§ The problem:
Look for "device" in each line of the records, and copy the lines that have it.

§ Input for this task:

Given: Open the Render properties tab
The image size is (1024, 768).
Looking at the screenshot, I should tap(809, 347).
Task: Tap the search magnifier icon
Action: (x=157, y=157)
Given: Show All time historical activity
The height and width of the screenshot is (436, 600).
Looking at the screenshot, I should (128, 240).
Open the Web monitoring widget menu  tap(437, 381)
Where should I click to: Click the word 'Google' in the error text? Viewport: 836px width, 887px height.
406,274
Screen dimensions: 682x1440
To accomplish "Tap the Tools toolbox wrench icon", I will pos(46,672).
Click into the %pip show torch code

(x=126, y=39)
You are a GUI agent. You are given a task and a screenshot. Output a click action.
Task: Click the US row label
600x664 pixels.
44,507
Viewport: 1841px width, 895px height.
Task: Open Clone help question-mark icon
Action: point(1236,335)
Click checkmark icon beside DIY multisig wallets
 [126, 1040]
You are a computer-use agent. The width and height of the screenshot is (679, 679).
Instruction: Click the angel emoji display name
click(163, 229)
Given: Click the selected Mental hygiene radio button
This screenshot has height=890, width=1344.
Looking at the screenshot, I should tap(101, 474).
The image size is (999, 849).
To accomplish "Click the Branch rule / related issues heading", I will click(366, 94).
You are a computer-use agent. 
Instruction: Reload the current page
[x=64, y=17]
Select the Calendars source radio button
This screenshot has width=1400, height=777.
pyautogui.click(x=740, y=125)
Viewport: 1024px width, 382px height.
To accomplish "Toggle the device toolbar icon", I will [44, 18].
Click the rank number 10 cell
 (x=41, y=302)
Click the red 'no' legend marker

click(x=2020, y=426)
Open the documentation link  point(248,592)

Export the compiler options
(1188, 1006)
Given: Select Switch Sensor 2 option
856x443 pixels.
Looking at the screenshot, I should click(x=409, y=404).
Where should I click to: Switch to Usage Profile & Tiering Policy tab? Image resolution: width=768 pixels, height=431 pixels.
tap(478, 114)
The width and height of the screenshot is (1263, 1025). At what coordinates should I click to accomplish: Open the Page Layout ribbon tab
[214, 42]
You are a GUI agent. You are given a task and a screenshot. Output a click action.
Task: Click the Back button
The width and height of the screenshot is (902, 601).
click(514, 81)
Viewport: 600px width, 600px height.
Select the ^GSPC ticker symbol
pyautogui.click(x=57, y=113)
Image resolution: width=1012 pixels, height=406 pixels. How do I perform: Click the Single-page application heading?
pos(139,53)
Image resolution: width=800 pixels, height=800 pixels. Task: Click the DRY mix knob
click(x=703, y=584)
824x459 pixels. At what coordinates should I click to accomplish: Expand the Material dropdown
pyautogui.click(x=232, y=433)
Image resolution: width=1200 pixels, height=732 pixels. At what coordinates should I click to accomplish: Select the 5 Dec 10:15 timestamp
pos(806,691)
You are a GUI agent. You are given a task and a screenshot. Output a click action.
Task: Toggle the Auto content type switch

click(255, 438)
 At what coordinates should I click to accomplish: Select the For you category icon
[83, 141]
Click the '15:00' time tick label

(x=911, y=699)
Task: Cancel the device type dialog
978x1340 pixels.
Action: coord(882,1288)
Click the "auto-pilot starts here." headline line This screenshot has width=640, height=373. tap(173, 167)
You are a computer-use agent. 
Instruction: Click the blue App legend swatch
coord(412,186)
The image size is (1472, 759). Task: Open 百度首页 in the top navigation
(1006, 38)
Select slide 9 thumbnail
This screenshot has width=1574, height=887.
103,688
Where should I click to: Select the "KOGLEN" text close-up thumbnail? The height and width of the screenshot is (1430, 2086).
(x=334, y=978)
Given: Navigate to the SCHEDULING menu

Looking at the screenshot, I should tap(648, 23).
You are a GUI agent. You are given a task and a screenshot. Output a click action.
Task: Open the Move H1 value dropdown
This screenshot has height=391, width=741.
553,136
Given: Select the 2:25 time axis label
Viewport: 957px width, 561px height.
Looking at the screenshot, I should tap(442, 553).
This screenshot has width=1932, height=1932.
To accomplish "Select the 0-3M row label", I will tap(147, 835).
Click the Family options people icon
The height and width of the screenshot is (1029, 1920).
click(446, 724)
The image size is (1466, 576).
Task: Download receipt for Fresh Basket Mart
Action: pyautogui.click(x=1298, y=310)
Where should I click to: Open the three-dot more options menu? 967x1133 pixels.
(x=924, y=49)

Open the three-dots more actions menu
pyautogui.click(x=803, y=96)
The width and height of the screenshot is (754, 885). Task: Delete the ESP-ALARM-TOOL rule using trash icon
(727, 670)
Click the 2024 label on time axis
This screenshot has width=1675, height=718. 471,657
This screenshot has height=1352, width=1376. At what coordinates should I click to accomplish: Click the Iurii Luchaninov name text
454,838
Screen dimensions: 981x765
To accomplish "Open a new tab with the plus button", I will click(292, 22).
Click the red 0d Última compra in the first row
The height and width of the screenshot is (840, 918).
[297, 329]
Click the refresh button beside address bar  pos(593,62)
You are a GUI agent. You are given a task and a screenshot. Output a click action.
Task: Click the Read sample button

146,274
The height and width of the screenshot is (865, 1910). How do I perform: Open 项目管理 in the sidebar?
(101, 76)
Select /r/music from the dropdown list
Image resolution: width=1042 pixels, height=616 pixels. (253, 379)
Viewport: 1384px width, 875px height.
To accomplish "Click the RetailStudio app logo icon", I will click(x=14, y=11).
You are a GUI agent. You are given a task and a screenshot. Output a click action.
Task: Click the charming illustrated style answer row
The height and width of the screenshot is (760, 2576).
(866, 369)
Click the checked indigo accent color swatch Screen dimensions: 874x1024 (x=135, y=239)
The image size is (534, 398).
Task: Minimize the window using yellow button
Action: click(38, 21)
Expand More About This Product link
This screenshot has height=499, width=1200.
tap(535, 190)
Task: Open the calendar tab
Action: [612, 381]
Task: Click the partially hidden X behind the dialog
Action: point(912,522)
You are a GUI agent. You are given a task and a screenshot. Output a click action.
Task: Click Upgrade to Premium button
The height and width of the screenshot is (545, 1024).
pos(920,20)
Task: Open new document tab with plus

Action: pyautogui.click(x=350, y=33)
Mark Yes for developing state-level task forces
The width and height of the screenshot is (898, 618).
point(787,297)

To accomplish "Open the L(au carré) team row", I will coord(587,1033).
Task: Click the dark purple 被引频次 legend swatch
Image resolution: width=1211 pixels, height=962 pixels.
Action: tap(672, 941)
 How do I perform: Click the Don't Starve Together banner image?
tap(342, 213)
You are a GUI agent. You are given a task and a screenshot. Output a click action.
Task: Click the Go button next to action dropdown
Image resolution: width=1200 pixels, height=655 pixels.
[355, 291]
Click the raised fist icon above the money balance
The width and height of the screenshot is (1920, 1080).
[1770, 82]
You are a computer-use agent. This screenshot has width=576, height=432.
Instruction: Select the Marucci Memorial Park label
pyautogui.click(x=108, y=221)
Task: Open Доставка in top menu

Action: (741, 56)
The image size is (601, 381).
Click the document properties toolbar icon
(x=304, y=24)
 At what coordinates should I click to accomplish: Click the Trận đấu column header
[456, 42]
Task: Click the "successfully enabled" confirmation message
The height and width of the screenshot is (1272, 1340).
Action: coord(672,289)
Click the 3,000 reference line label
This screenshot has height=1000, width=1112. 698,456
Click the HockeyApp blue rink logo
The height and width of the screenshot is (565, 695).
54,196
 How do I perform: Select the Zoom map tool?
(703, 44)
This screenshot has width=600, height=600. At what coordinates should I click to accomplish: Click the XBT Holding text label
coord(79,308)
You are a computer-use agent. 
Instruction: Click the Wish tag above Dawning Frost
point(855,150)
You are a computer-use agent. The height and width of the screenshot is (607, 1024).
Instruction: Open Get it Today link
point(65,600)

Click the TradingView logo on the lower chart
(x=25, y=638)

§ Result of the exercise:
To accomplish "Toggle the device toolbar icon", I will [44, 18].
Task: Cancel the device type dialog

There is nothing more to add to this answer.